These are my notes to the “Classsroom 2.0: What Is Web 2.0’s Role in Schools?” at NECC 2009. This was a panel discussion. I captured the entire backchannel for this session as a PDF file. Thanks to Vicki Davis for setting up the backchannel in Chatzy!
Julie Lindsey: I covet the learning connections and networks which I make now as a result
Darren Draper: I use the Internet as an extension of my brain
– is this a passing fad or a sea change? How big of a change is it?
– it has potential to be a sea change, but if we just focus on tools it won’t amount to much
– citing article “Have you considered the Internet as literacy, as a context for reading, writing and communication”
– those things are timeless and we understand as
– better to talk about a new context to read, write and communicate, rather than talking about “web 2.0 tools”
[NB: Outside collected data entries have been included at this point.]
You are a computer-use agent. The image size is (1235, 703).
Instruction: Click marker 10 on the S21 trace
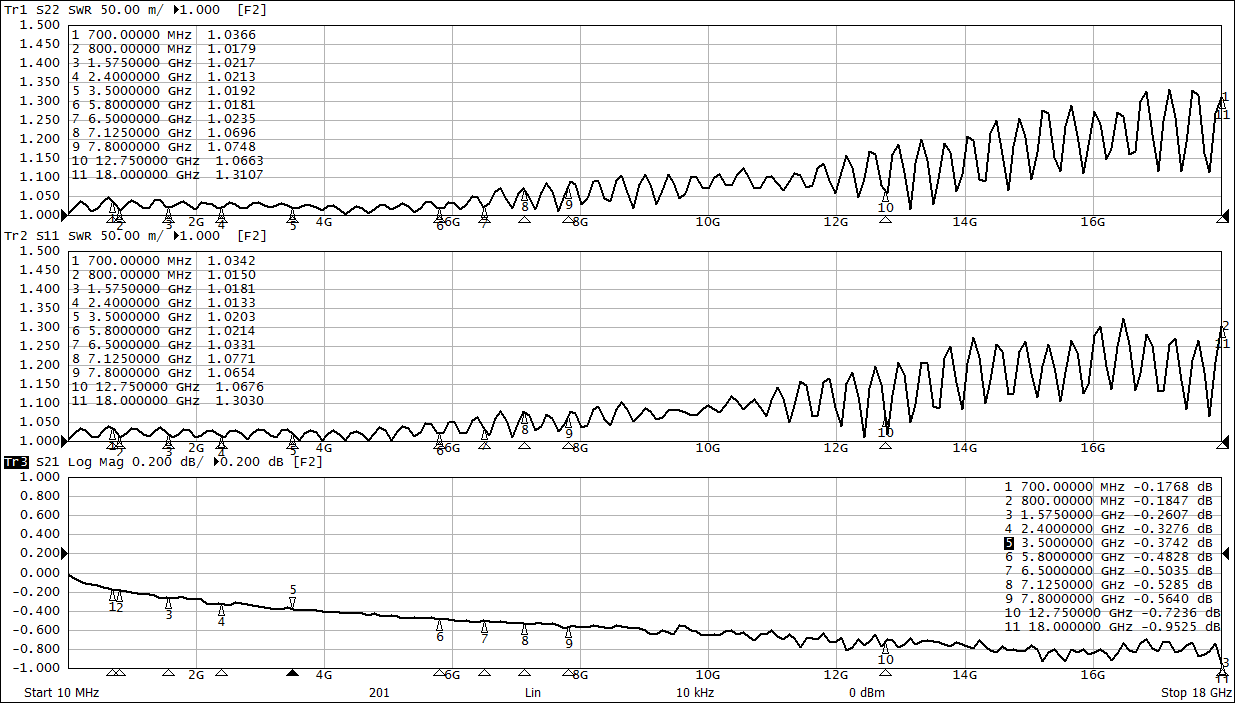point(885,648)
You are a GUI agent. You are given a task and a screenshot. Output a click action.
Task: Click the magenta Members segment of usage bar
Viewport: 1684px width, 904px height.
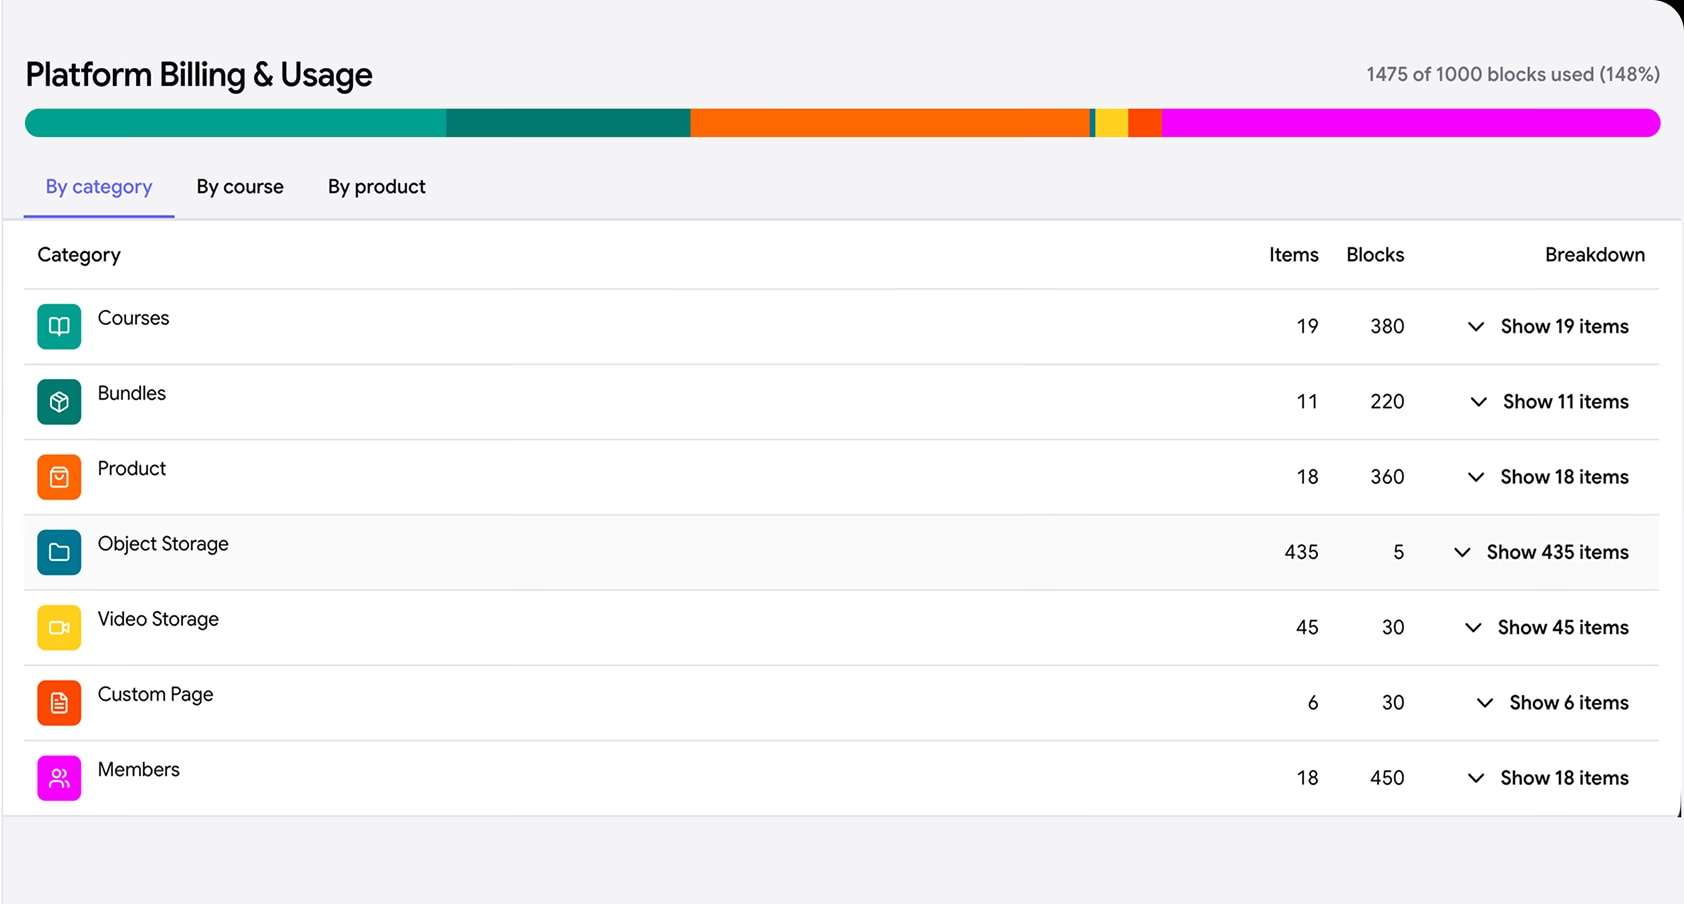point(1410,123)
– the notion of a collaborative, participatory culture is definitely out of the box
– no one is going to give that up once they’ve realized/experienced it
– first step is to define web 2.0
– dictionary would say: a very specific way webpages handle entry and access
– what we have done is expanded the definition
– that is dangerous because we’ve expanded the meaning, to the point now that it can be meaningless
– evidence pointing to the idea it’s not a passing fad: this panel
– we have public and private, U.S. based and international
– audience, is it here to stay or passing fad?
Audience: “Here to stay”
MY THOUGHT: HOPEFULLY THAT IS NOT THE INTELLECTUAL DEPTH OF THE CONVERSATION WE ARE GOING TO HAVE HERE. (I.E. WEB 2.0 IS COOL. WITH THE PANEL HERE I KNOW THAT WILL NOT BE THE CASE, THIS IS GOING TO BE A GREAT CONVERSATION
– we need a defined pedagogical conversation about this
– should focus on the skills: writing and collaboration, not the tools
– the tools are going to come and go
– web 2.0 has changed how people change their strategies for instruction in the classroom
– allows you to communicate, collaborate and create at different levels
– is transforming what we can do in the classroom
– web 2.0 focus can bring in sharing, collaboration, and digital citizenship which may not be on our state core curriculum standards yet
– we are having those conversations throughout our school community
– we focus on intersection of literacy and technology, and what that means
– I like to ask, “What does it mean to be well educated in the 21st century?”
– we have moved away from information fluency, information literacy
– what does it mean for instruction when we are focusing on what it means to be well educated today?
– what changes does that invite/require in curriculum and assessment?
– transformation is taking ideas from Dewey, Connectivism ideas from Siemans, is a new paradigm
– what do these things mean for how we teach and learn?
– interesting that I learned about Michael Jackson’s death via Twitter first
– our students are learning with these tools NOW whether we like it or not
– it makes sense to integrate and implement those technologies in the ways we teach
– we have to fill the vacuum with appropriate ways to use these tools, or students will fill the void with inappropriate ways
– we need to point out the glib ways web 2.0 tools are sometimes “claimed” to be used (SMARTboards are not web 2.0 tools)
– ask “how is that student centered?” and “how does that empower the child?”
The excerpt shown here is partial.